<a name='0'></a>

# Recurrent Neural Networks

In the previous parts, we learned about core computer vision tasks such as image classification, object detection, and image segmentation and some prominent visual architectures such as ConvNets. Although those are the things that you really want to know well, deep learning and computer vision don't stop there. In this notebook, we will learn another kind of neural network architectures called Recurrent Neural Networks that is most popular in Natural Language Processing(NLP) and its applications in computer vision.

***Outline***:

- [1. Introduction to Recurrent Neural Networks](#1)
- [2. The Downsides of Vanilla RNNs](#2)
- [3. Other Recurrent Networks: LSTMs & GRUs](#3)
- [4. Recurrent Networks for Computer Vision](#4)
- [5. Final Notes](#5)
- [6. References and Further Learning](#6)

<a name='1'></a>

## 1.Introduction to Recurrent Neural Networks

So far, all neural network architectures we saw take some sorts of input data(example: image) with fixed size and produces output(example: category label) of fixed size in a straightforward manner. These networks are normally called feed-forward networks. Image classification architectures are a good example of feed-forward networks(some people like to confuse feed-forward networks with fully connected networks). Feed-forward type networks works great for types of data that don't have some forms of recurrence or sequence behaviors like images, but they are not capable of handling sequential data such as texts, videos, and audios.

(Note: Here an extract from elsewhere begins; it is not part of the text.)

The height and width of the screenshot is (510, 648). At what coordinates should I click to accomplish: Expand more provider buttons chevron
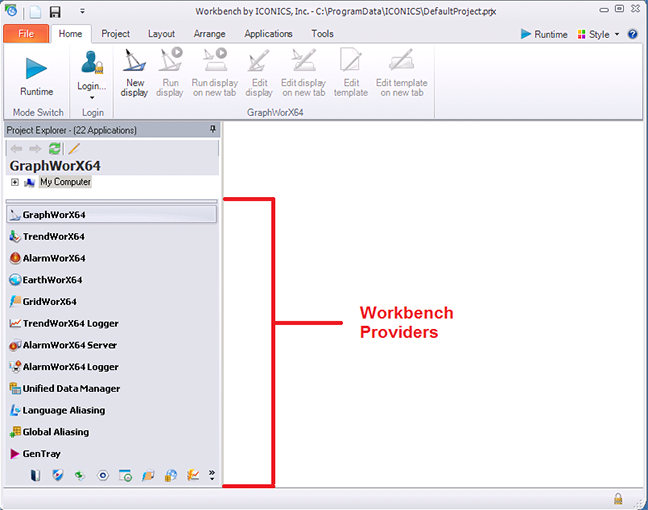(212, 475)
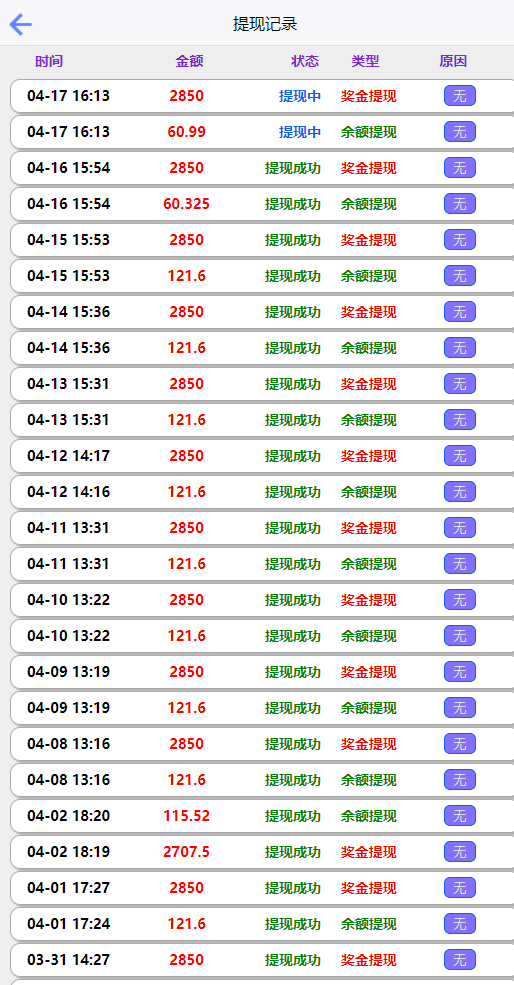514x985 pixels.
Task: Open the 2707.5 withdrawal record
Action: coord(262,852)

Further more, different to static images, sequential data have variable lengths. Recurrent Neural Networks(RNNs) are best suited for processing data with variable lengths. From the architecture point of view, RNNs give us the ability to design neural network systems that operates over a sequence of information and make prediction at every timestep taking all previous time steps into account.


Most RNNs applications can be viewed into 3 main categories which are discussed briefly below:

- **One to many**, where given a single and fixed input data, a recurrent network can map it to a sequence of outputs. Example of this category is image captioning where we take an image(of fixed shape) and generate its caption(sequence of words).

- **Many to one**, where given a sequence of input data such as texts, a recurrent network can produce a single output. Examples of this category are video classification where given a video(sequence of images) we produce its category or class label and sentiment analysis where given a piece of texts, we produce a label(positive or negative) that tells the sentiment of the input texts.

- **Many to many**, where both input and output of recurrent network are both sequences. One example of this is video captioning. In video captioning, a recurrent model takes video(a sequence of frames) and produces caption(sequence of words) that describes what the video is all about. Another similar example is video classification done on frame level. Per-frame video classifiction sounds like many-to-one, but it's many to many in a way that a recurrent model takes a video, classifies every current frame with given classes considering all previous frames or timesteps. If we are are classifying every frames, we have many classes that we are associating each frame with, and hence many-to-many. Another NLP example of this category is machine translation where given a sequence of words in one language, we translate it into another language.

The image below illustrates the above categories.

![image](https://drive.google.com/uc?export=view&id=1eS5U-N_7mBgDvJh4T66yVVMMaP3SaT0-)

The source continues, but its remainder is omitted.